CONSIGNE: Reprenez l'article sur Tether et Bitcoin après sa dernière phrase et poursuivez-le sur le même ton.

EXTRAIT CHOISI:
•••••

Tether Ltd., Bitcoin et le marché « libre »
Ce qui n’empêche pas les gros poissons de nager en eaux troubles. – Le 13 juin 2018 est sortie une étude très remarquée concernant la relation potentielle entre Tether et Bitcoin (avouez que l’euphémisme est plutôt smooth, non ?). Au Journal du Coin, on ne pouvait pas l’ignorer, même si elle nous a fait grimacer. Personnellement, à part soupirer devant un énième papier paré de l’aura universitaire repartagé en vagues sur les réseaux sociaux et dans les journaux grand public, ça ne m’a pas inspiré grand chose au départ.
J’ai commencé par lire les autres articles qui bourgeonnaient dans la presse à ce propos, et j’ai sans doute été légèrement agité par des haussements d’épaule dédaigneux.
Et puis j’ai lu l’abstract de l’article, comme la plupart d’entre vous. J’ai encore fait la grimace. Quelle découverte, vraiment ! Le Tether (USDT) aurait un impact sur le prix de Bitcoin ? Non, sans déconner ! Habitué aux articles parfois mal informés quand il est question de cryptomonnaies, j’ai failli en rester là : Etant donné que nombre d’exchanges, en délicatesse avec le système bancaire, trouvent un intérêt à utiliser le Tether USD (USDT), stablecoin dont le but annoncé est de respecter continuellement une quasi parité avec le dollar, comme semblant de dollar sur leur plateforme, est-il vraiment si étonnant de voir que le prix de Bitcoin est dépendant des volumes de Tether échangés contre lui ? A première vue, non, évidemment.
Mais, même si j’aime beaucoup suivre le principe du Rasoir d’Ockham (« Pourquoi faire compliqué quand on peut faire simple ? »), j’ai par curiosité et sur demande de la rédaction décidé d’égayer joyeusement mon week-end en lisant l’étude en tant que telle. Je ne sais pas encore si je le regrette ou pas.

•••••

MATÉRIEL RECUEILLI:
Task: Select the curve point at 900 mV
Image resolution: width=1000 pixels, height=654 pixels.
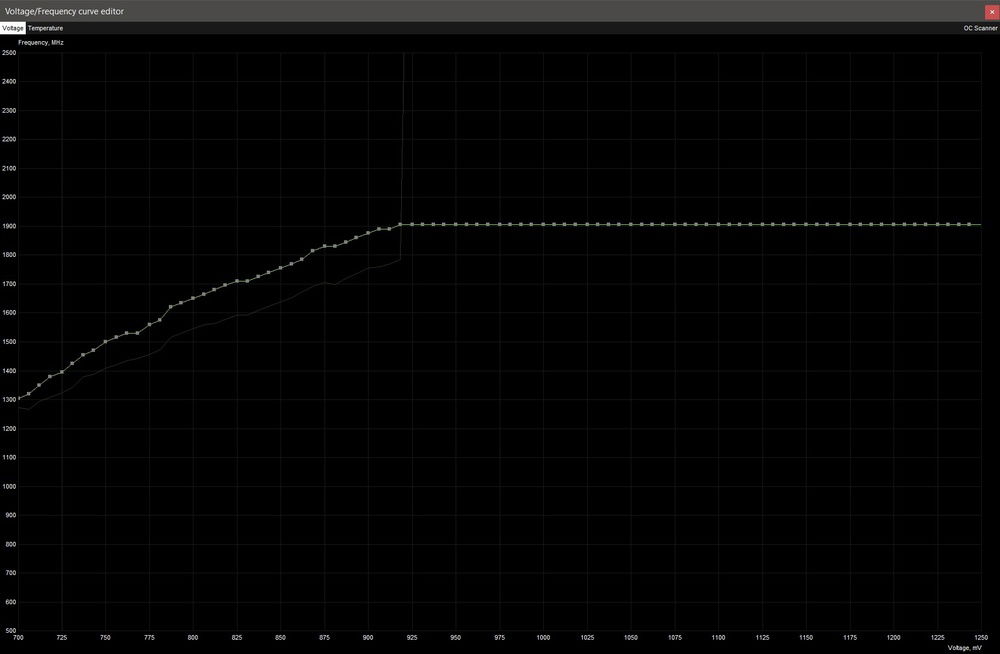Action: tap(369, 232)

•••••

RÉSULTAT FINAL:
Contextualisons rapidement l’étude, avant de nous y attaquer à proprement parler.
Merci également de noter que les illustrations, figures ou tableaux et données présentés sont issus de l’article original présenté.
Auteurs
L’étude, sobrement intitulée “Le Bitcoin est-il vraiment indépendant de Tether ?” (Is Bitcoin Really Un-Tethered ?), est co-rédigée par John M. Griffin et Amin Shams. Ces deux auteurs, décriés par la communauté crypto comme de simples no-coiners depuis la sortie de leur étude, ne sont quand même pas des perdreaux de l’année en ce qui concerne les manipulations de marché, c’est même justement leur spécialité. Auparavant, ils ont par exemple déjà co-publié une étude démontrant une manipulation du Volatility Index (VIX) du CBOE, au cours de laquelle les petits et moyens épargnants étaient fortement manipulés par les plus gros bonnets, et perdaient en conséquence de l’argent en prenant des décisions biaisées par cet index truqué. Vous savez, le CBOE, le même qui a lancé l’année dernière les premiers contrats à terme sur Bitcoin (Bitcoin Futures). Mais ce ne sera pas le sujet de cet article.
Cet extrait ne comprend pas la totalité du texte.